In 1958, Contreras and Ropert bought a house in Providencia, Santiago. The house was close to the Allende family home, the Casa de Guardia Vieja 392, and the two families became friends. From c. 1961 to 1964, the Contreras family lived in France whilst Ropert was studying nuclear physics in Paris. Upon their return to Chile, Contreras and Ropert ran structural mechanics workshop and became involved in Allende's 1964 presidential campaign. Despite her involvement in Allende's campaign, Contreras never joined any political party or group but was staunch leftist.

In 1968, Contreras took over the running of the Patio Gallery (Galería El Patio) from her sister Lina. Contreras gradually became Allende's personal assistant and In 1970 became part of Allende's personal presidential election campaign team. Upon Allende winning the presidency, Contreras found and proposed that the State purchase the Casa presidencial de Tomás Moro as Allende's presidential residence. Contreras moved to Casa El Cañaveral, where Allende spent his weekends.
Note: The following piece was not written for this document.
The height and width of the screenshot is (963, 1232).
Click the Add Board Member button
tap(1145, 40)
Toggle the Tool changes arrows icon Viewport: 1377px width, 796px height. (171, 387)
Contreras became a member of Allende's inner circle along with Víctor Pey and Beatriz Allende, with whom she shared an office with at the La Moneda Palace. During this period Contreras helped administer the Museo de la Solidaridad Salvador Allende.

===1973 coup d'état===

On on 11 September 1973, alerted to the outbreak of the coup, Contreras left the Casa El Cañaveral accompanied by her son Enrique Ropert Contreras, an economics student and member of the Socialist Party, for the presidential residence. However, upon arriving Contreras learnt that Allende had already left for the La Moneda. Ordering 10 members of the Group of Personal Friends (GAP), including the head of the GAP Domingo Blanco Tarrés, to accompany her in an adjoining car; Contreras traveled to the La Moneda with her son and ex-husband. Arriving at Morandé 80, the side entrance of La Moneda, Contreras quickly exited her car.
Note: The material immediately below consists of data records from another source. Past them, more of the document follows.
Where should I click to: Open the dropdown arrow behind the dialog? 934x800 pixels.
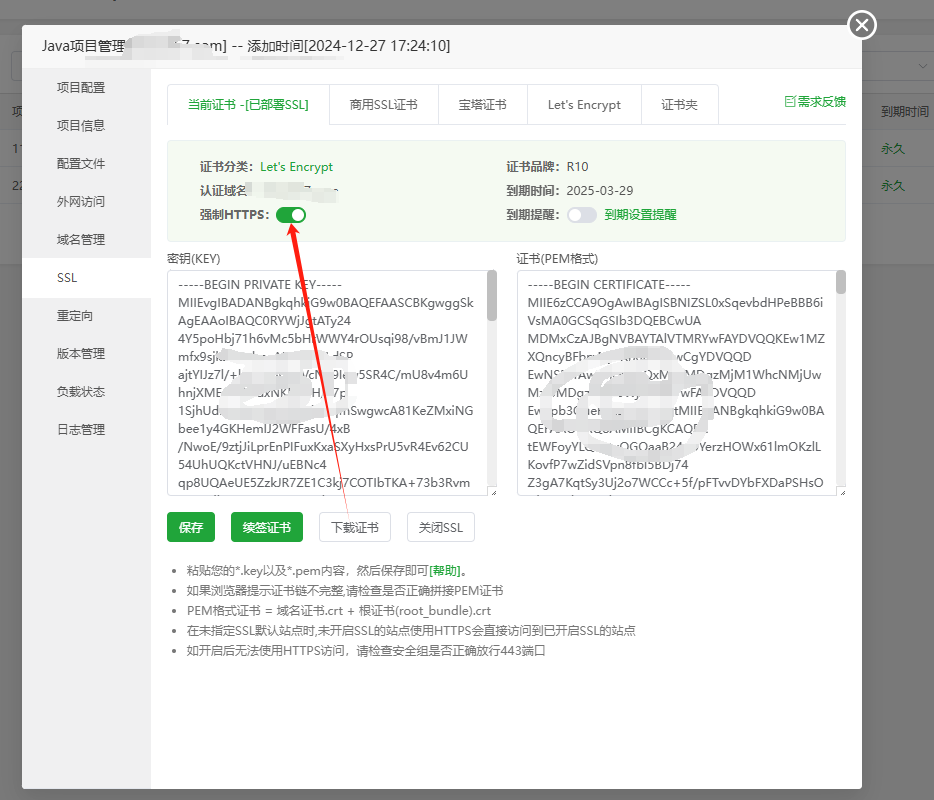pyautogui.click(x=922, y=66)
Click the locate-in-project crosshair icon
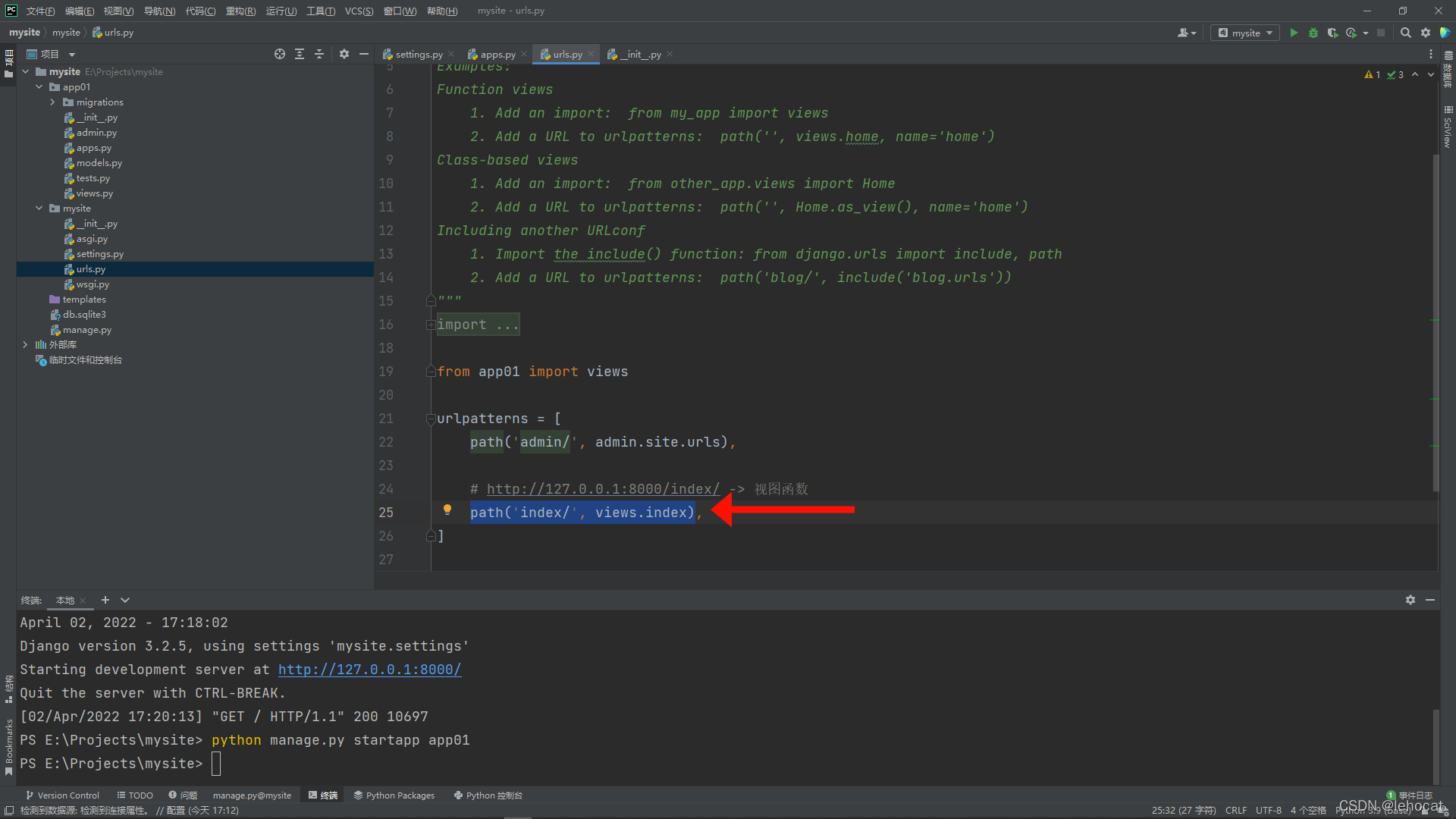 [280, 54]
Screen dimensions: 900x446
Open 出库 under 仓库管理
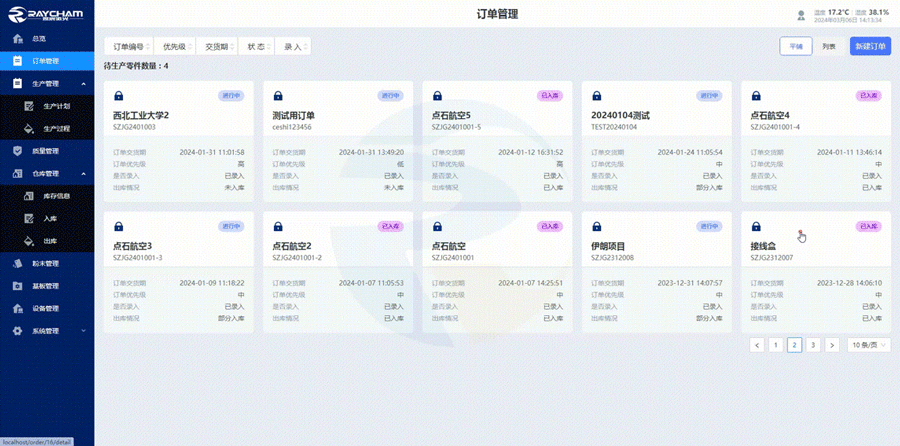pos(50,241)
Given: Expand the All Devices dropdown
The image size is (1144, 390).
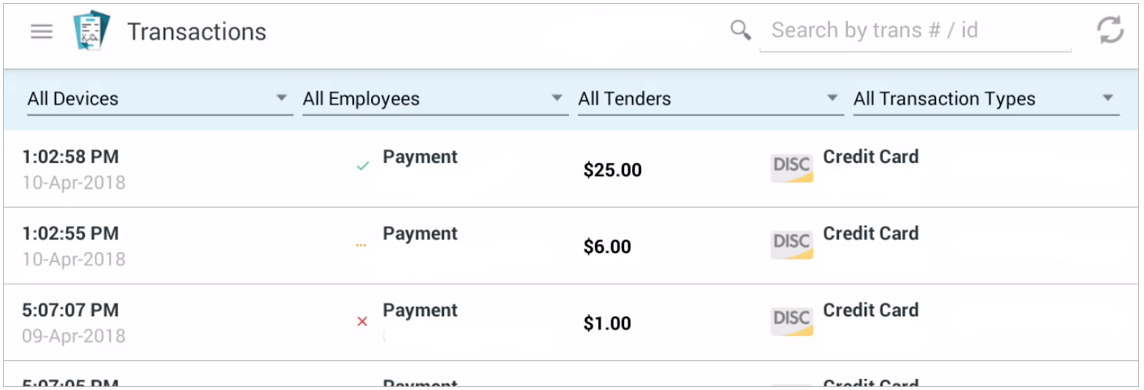Looking at the screenshot, I should [x=159, y=99].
Soon after both Contreras' and the GAP's car were surrounded by coupist members of the Carabineros de Chile led by the Lieutenants José Martínez Maureira and Patricio de la Fuente. The occupants of the two cars, including Enrique, were arrested and taken to the Regional Government building. Unable to stop the arrests, Contreras entered the presidential garage where she contacted the Palace. Eduardo Paredes Barrientos, the Director General of the Chilean Investigative Police, asked Contreras to join the President and General José María Sepúlveda, the Director General of the Carabineros, in Allende's office. Meeting with Allende and Sepúlveda, Contreras requested that her son and the GAP members were released. Contreras left La Moneda with General Urrutia (Note: Also cited as General José María Sepúlveda.), the Carabineros second in command, who ordered the coupist Carabineros for Enquire's and the GAP members release. However, the coupist Carabineros refused.

When the Allende called for a truce in order for the women in La Moneda to be allowed to leave, Contreras refused as she wanted to died near Allende and her son. During the assault on the Palace, Contreras witnessed the suicide of Augusto Olivares. Later arrested alongside the other survivors of La Moneda, Contreras was recognised by Jaime Puccio, the dentist for both the Army and the Palace, who claimed that Contreras' was injured and ordered her to be put in an ambulance. At the hospital Contreras received help from Álvaro Reyes, who hid her at his girlfriend's house until she was able to contact clandestine networks. Contreras was later able to seek asylum at the former Cuban embassy, which was under the protection of Sweden and Ambassador Harald Edelstam. Contreras' son Enrique was tortured before being shot under the Bulnes Bridge on either the night of 19 September or the morning of 20 September.

==Exile==
On 29 May 1974, Contreras was able to escape to Stockholm, Sweden and four months later was able to relocate to Havana, Cuba. In Havana, the Cuban authorities provided Contreras and her son, Max, with an apartment and she began working for Havanatur.

From 1975 onwards, Contreras worked as the director of the Museo de la Solidaridad Salvador Allende secretariat in exile, and was the driving force behind the museum project in exile.

On 22 November 2002 Contreras died in Santiago, aged 75.

==Legacy==
In 2023, Contreras was portrayed by Francisca Gavilán in the miniseries Los mil días de Allende.